Use pre-quantized UQFF models

UQFF (Universal Quantized File Format) stores pre-quantized weights and loads directly without runtime conversion.

Terminal window
mistralrs run -m <repo> --from-uqff model.q4k-0.uqff

-m <repo> is required for tokenizer/base resolution. --from-uqff accepts a numeric shorthand (2, 3, 4, 5, 6, 8) or an ISQ type name (q4k, afq8, etc.).

For sharded UQFFs, pass the first shard’s filename. Subsequent shards are discovered by filename pattern (model.<isq-type>-0.uqff, model.<isq-type>-1.uqff, …).
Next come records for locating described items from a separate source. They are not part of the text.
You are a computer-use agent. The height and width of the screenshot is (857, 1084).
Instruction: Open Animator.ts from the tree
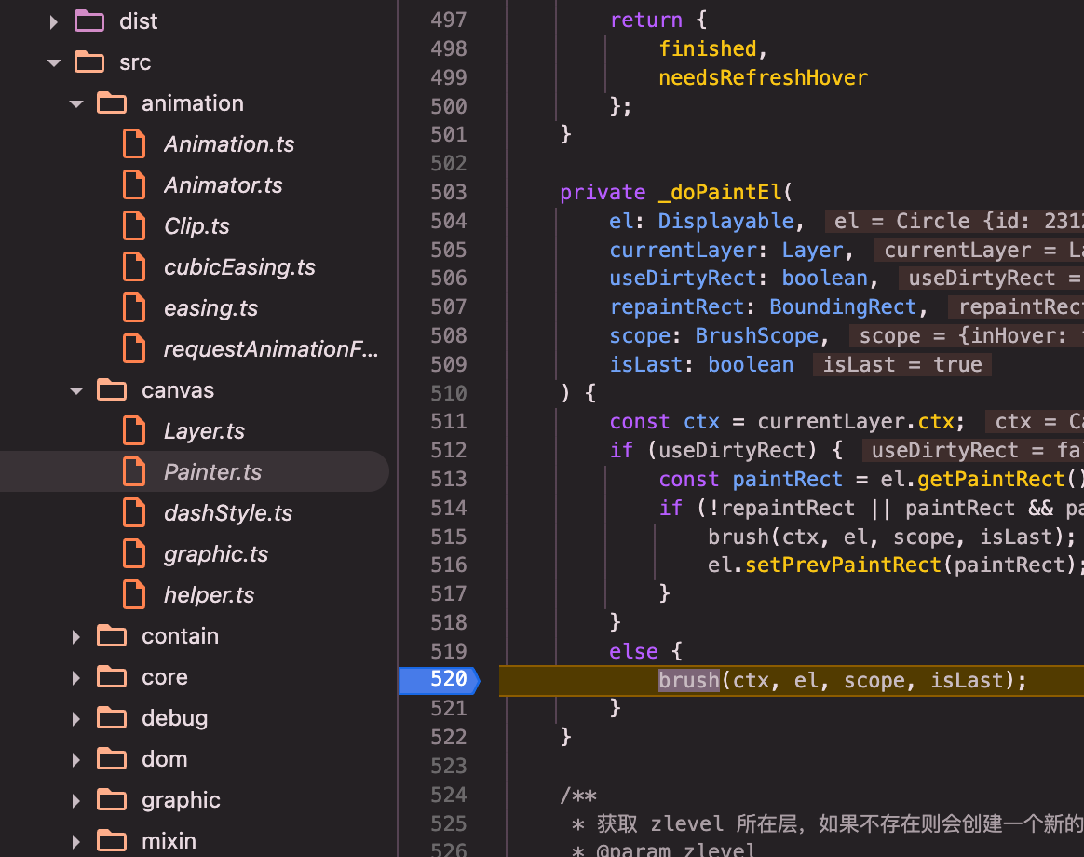[223, 185]
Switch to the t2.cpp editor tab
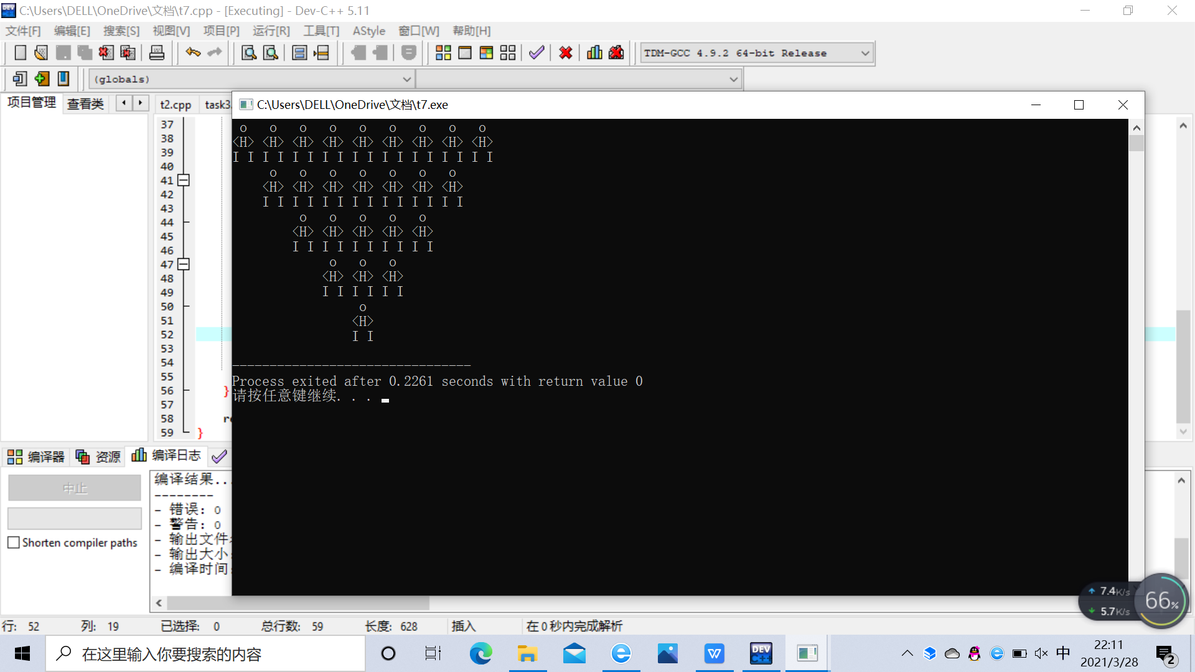Image resolution: width=1195 pixels, height=672 pixels. pyautogui.click(x=176, y=105)
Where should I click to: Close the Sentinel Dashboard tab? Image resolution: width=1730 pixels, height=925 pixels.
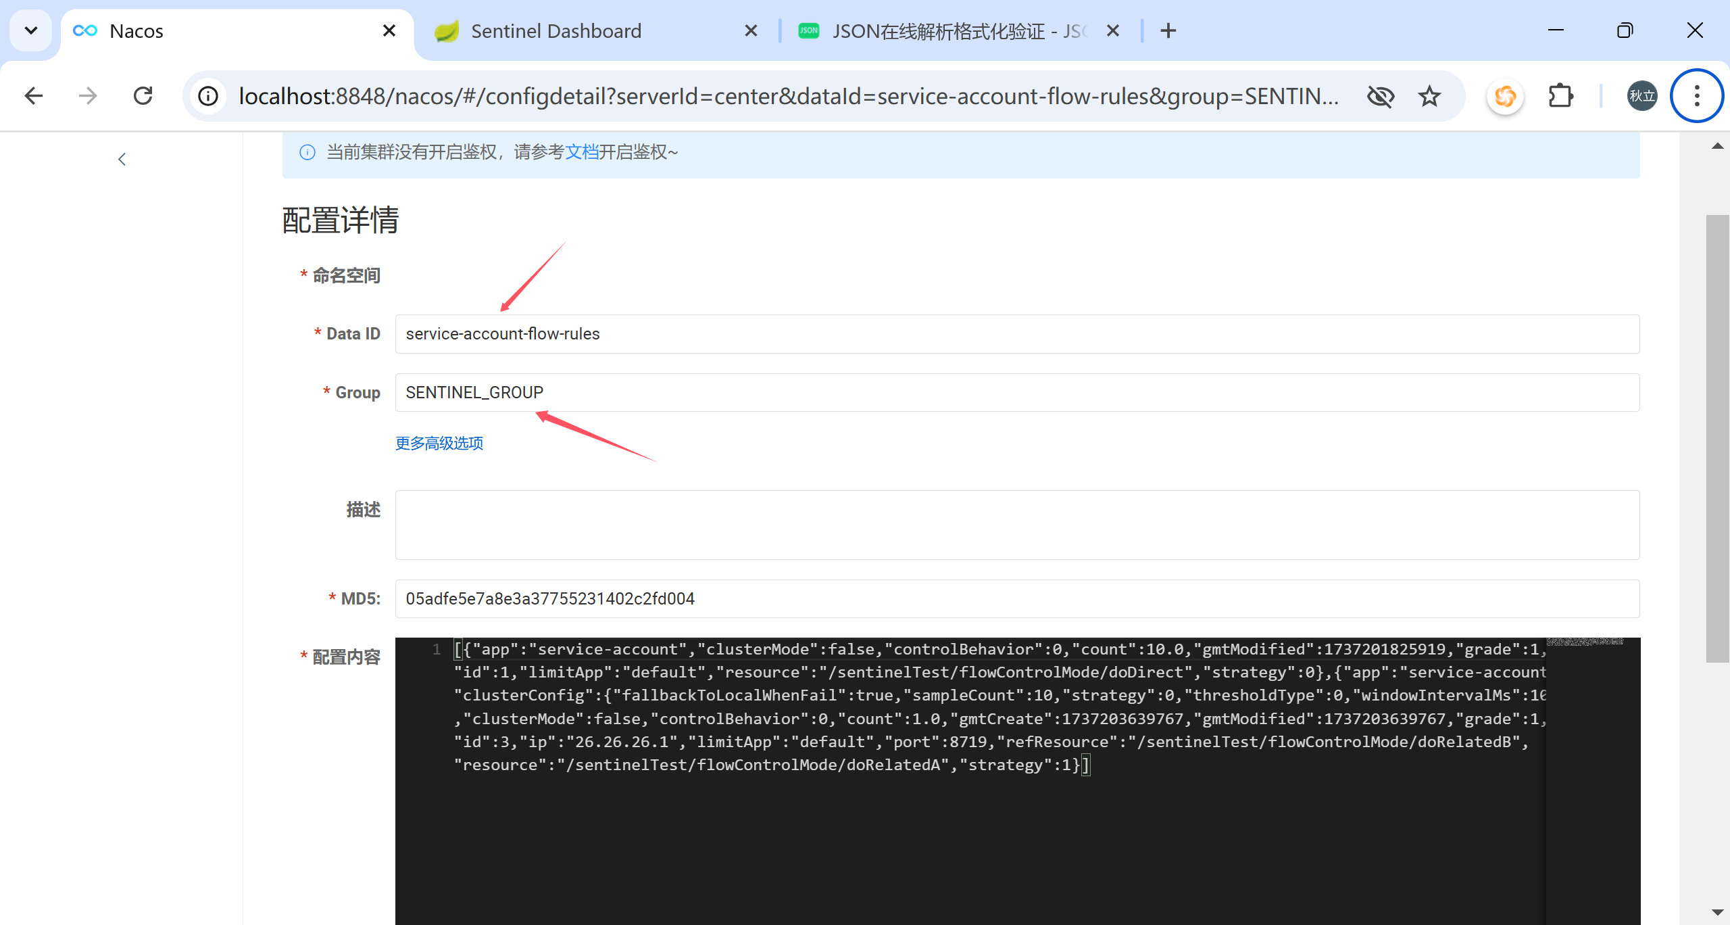coord(751,30)
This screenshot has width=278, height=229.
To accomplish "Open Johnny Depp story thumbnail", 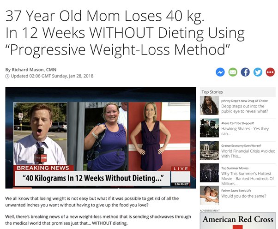I will 209,105.
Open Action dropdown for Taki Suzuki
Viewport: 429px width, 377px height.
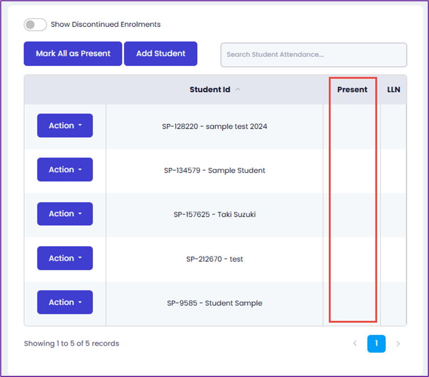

For locally-stored UQFF files, -m can be the local directory and --from-uqff the filename.

The quantize subcommand converts an unquantized model to UQFF:

Terminal window
mistralrs quantize \
-m google/gemma-4-E4B-it \
--isq q4k \
-o gemma-q4k.uqff

A one-time operation. The result loads directly afterward.

--isq can be repeated or comma-separated to produce multiple variants in one run; pass a directory as -o in that case.

A README is generated alongside the output unless --no-readme is passed. --uqff-base-model and --uqff-repo-id set fields in the README.

Binary layout: UQFF format reference.